[TASK DESCRIPTION]:
Rewrite the entries below as a numbered list with one line per number and no blank lines. Leave the pictures out.

[TASK DATA]:
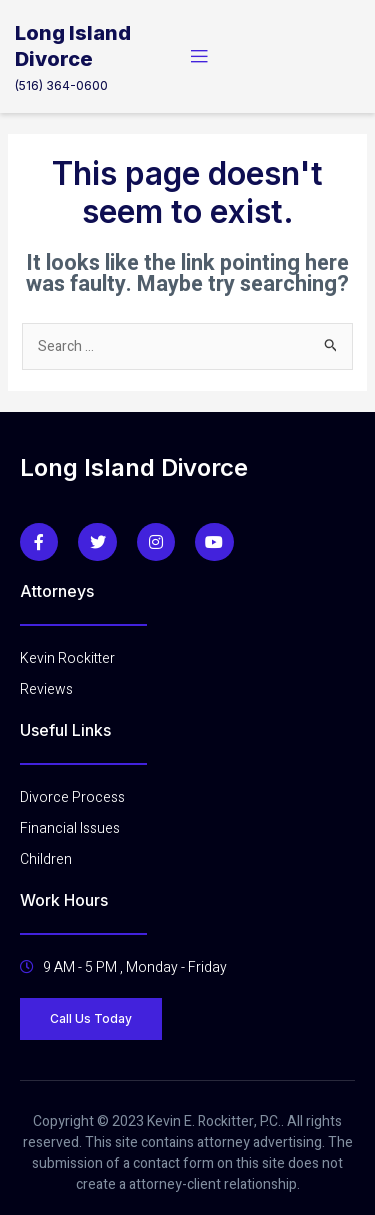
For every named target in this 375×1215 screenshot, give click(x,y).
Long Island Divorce (134, 467)
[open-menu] (199, 57)
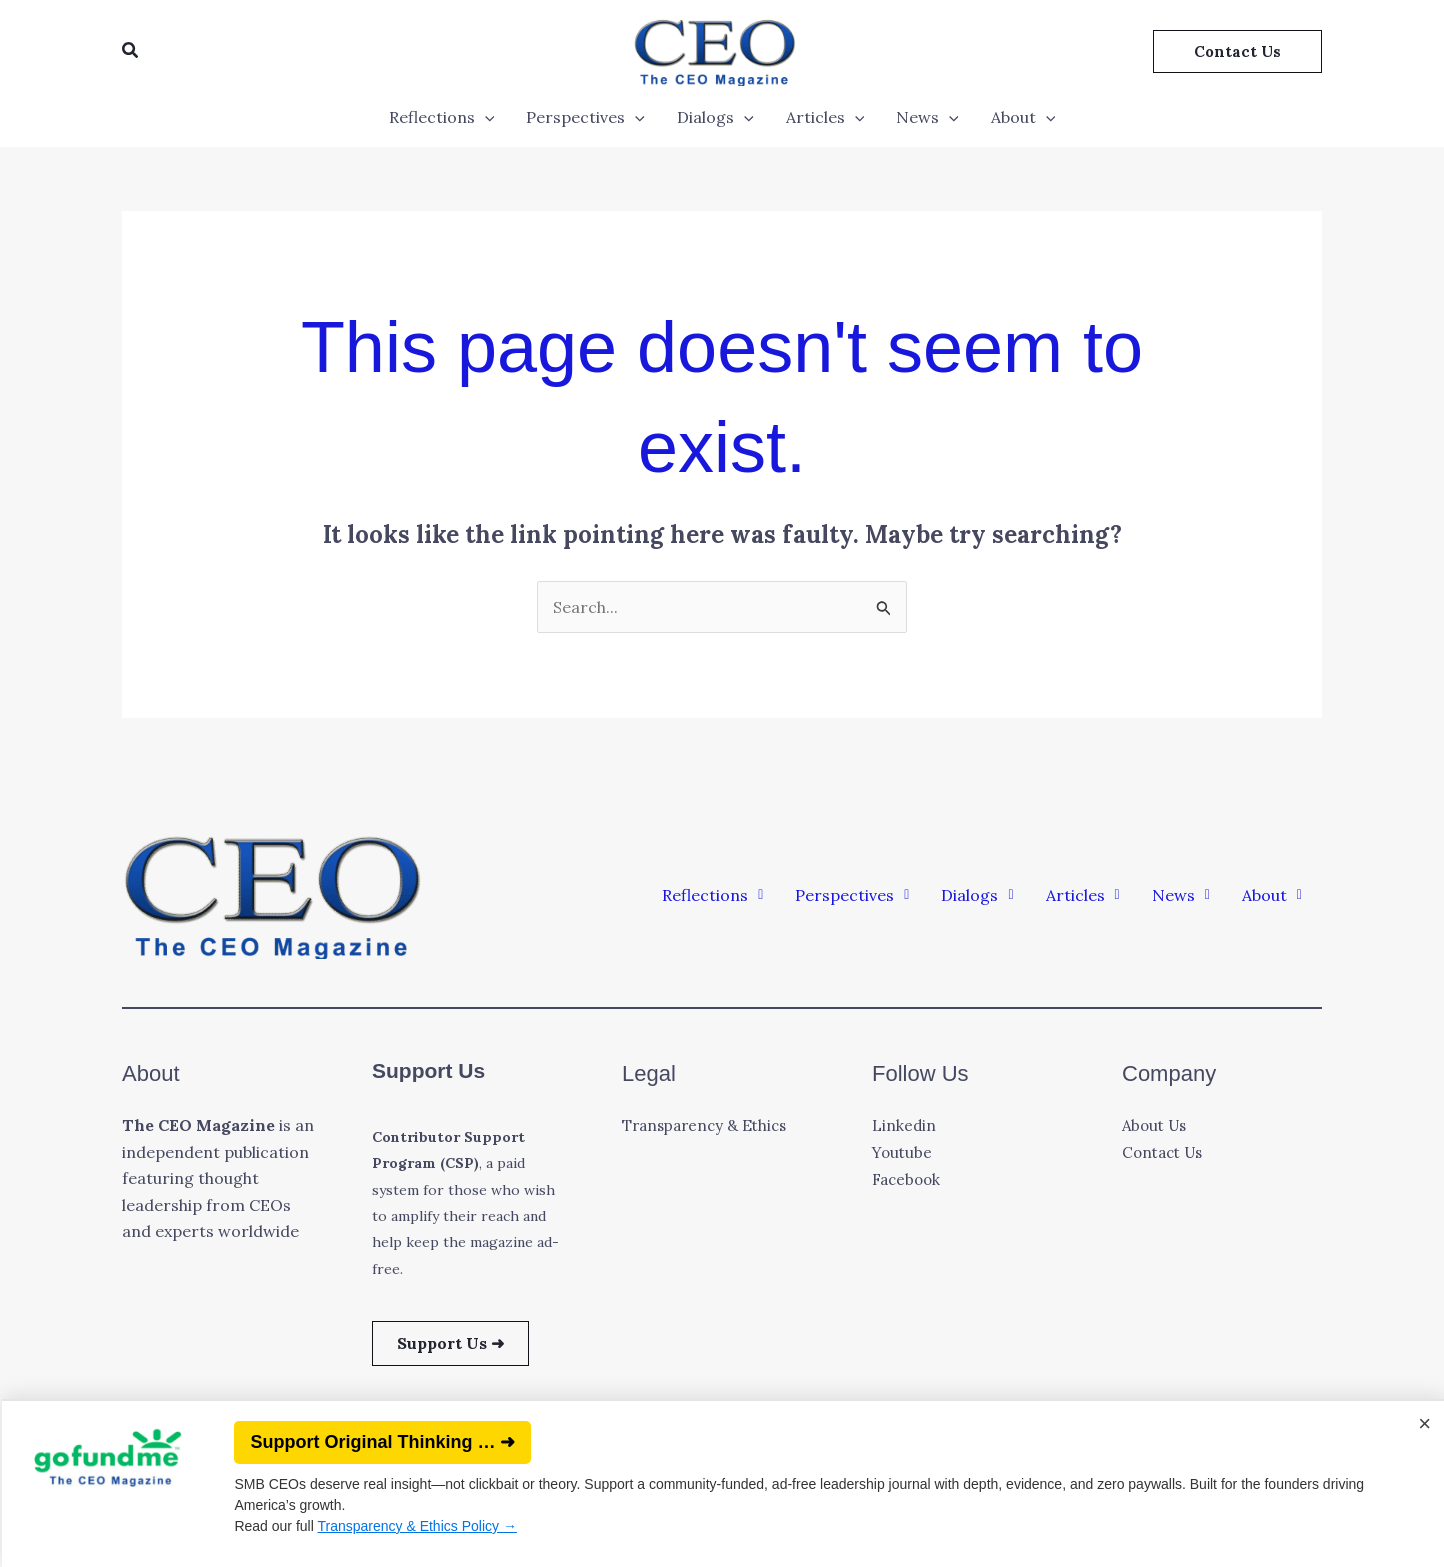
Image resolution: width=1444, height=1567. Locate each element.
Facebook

[RESULT]:
1. For every named target in this 375×1215 screenshot, give click(x,y).
2. Long Island Divorce (134, 467)
3. [open-menu] (199, 57)
4. Image resolution: width=1444, height=1567. Locate each element.
5. Facebook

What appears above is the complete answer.